In fact, we can prove a stronger result and the proof is easier. The result we will prove is that $$x^2+x+1 \text{ divides }x^{3k+2} + x+1$$ for all $k \in \mathbb{N}$. Setting $x=2$ gives the result, you are looking for.

The proof follows immediately from the remainder theorem since $(x^2+x+1) = (x-\omega)(x-\omega^2)$, where $\omega$ is the complex cube-root of unity.

(Remember that $(x-a)$ divides $f(x)$ if and only if $f(x) = 0$)

Plugging in $\omega$ in $x^{3k+2}+x+1$ gives us $\omega^{3k+2} + \omega + 1 = \omega^2 + \omega + 1 = 0$. This gives us that $(x- \omega)$ divides $x^{3k+2}+x+1$.

Similarly, plugging in $\omega^2$ in $x^{3k+2}+x+1$ gives us $\omega^{6k+4} + \omega^2 + 1 = \omega + \omega^2 + 1 = 0$. This gives us that $(x- \omega^2)$ divides $x^{3k+2}+x+1$.

Hence, $(x-\omega)(x-\omega^2) = x^2 + x + 1$ divides $x^{3k+2}+x+1$.

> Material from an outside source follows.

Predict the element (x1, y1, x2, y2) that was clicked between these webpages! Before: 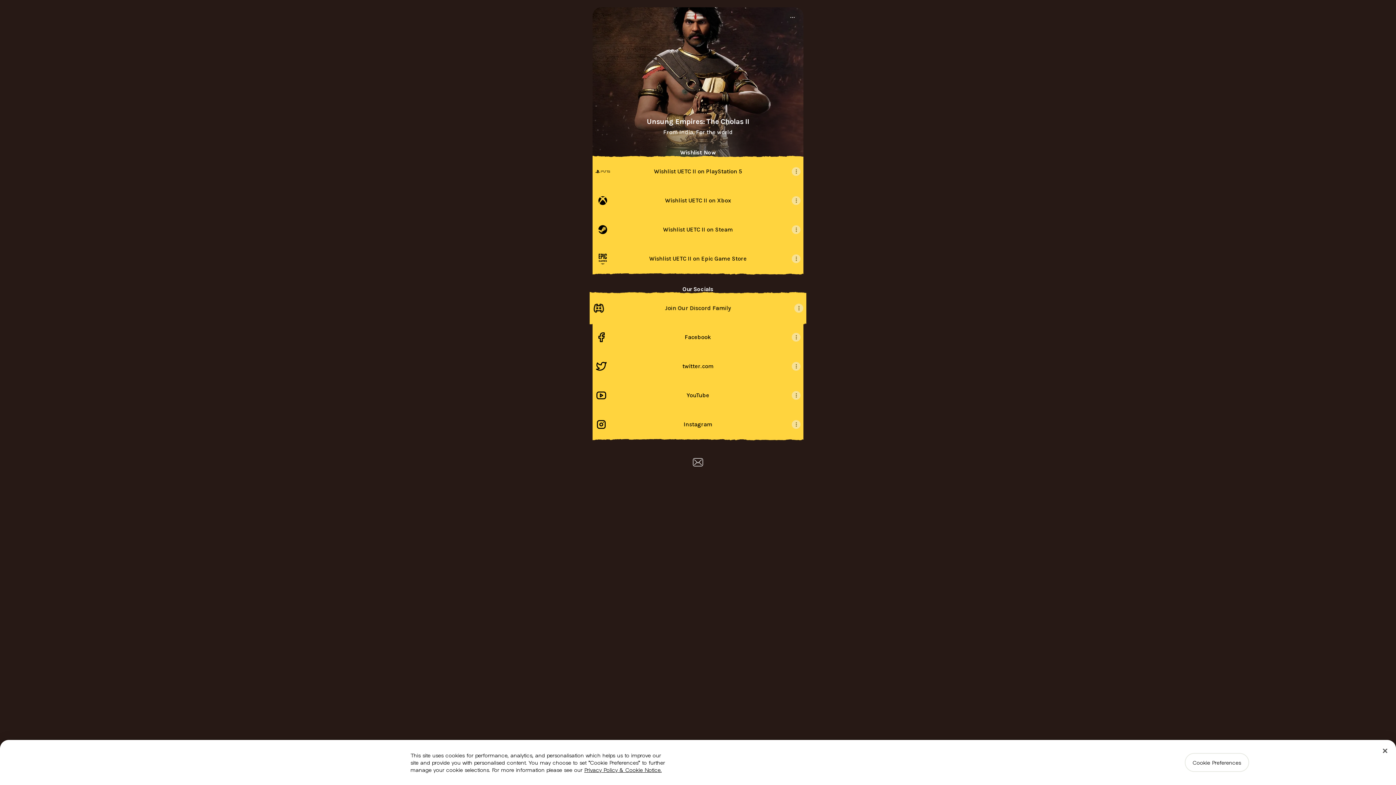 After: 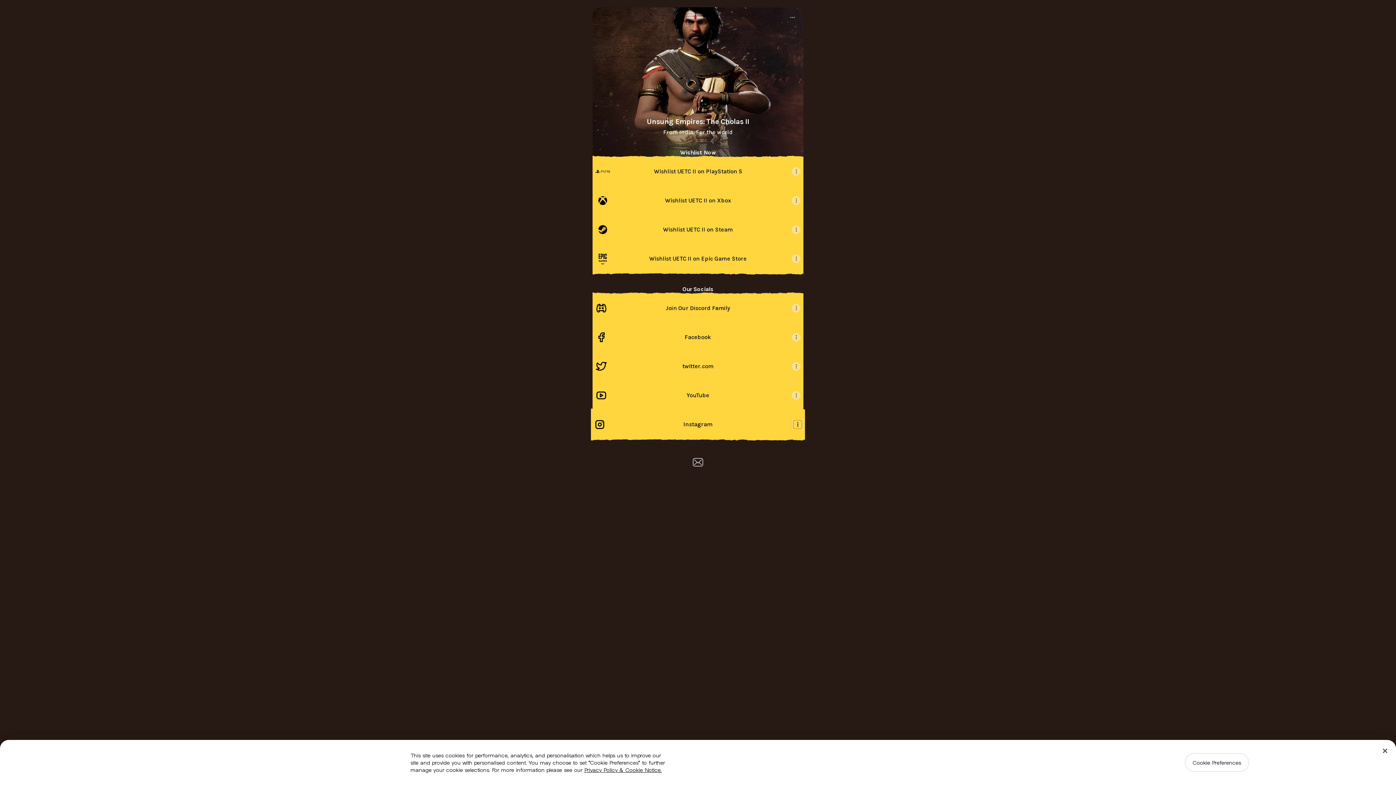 Action: label: Share link bbox: (792, 420, 800, 429)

Setting $x=2$ gives us the result you want i.e. $2^2 + 2 + 1 = 7$ divides $2^{3k+2}+2+1 = 2^{3k+2}+3$.

EDIT (Deleted the other answer and merged with this)

Another way to prove $x^2+x+1 \text{ divides }x^{3k+2} + x+1$ for all $k \in \mathbb{N}$ is by induction. All that is needed for induction is that $$x^{3k+5} + x + 1 = x^3 \left(x^{3k+2} + x + 1\right) - x^4 - x^3 +x + 1\\ = x^3 \left(x^{3k+2} + x + 1\right) - x^3 (x+1) +x + 1\\ = x^3 \left(x^{3k+2} + x + 1\right) - (x^3-1) (x+1)$$

So if $x^2 + x +1$ divides $\left(x^{3k+2} + x + 1\right)$, then it also divides $x^{3k+5} + x + 1$ since $x^2 + x +1$ divides $x^3-1$. Also, the base case $k=0$ is trivially true since $x^2 + x + 1$ divides $x^{3 \times 0 + 2} + x + 1 = x^{2} + x + 1$.

Hence, $x^2 + x + 1$ divides $x^{3k+5} + x + 1$ forall $k \in \mathbb{N}$. Setting $x=2$ as before gives you what you want.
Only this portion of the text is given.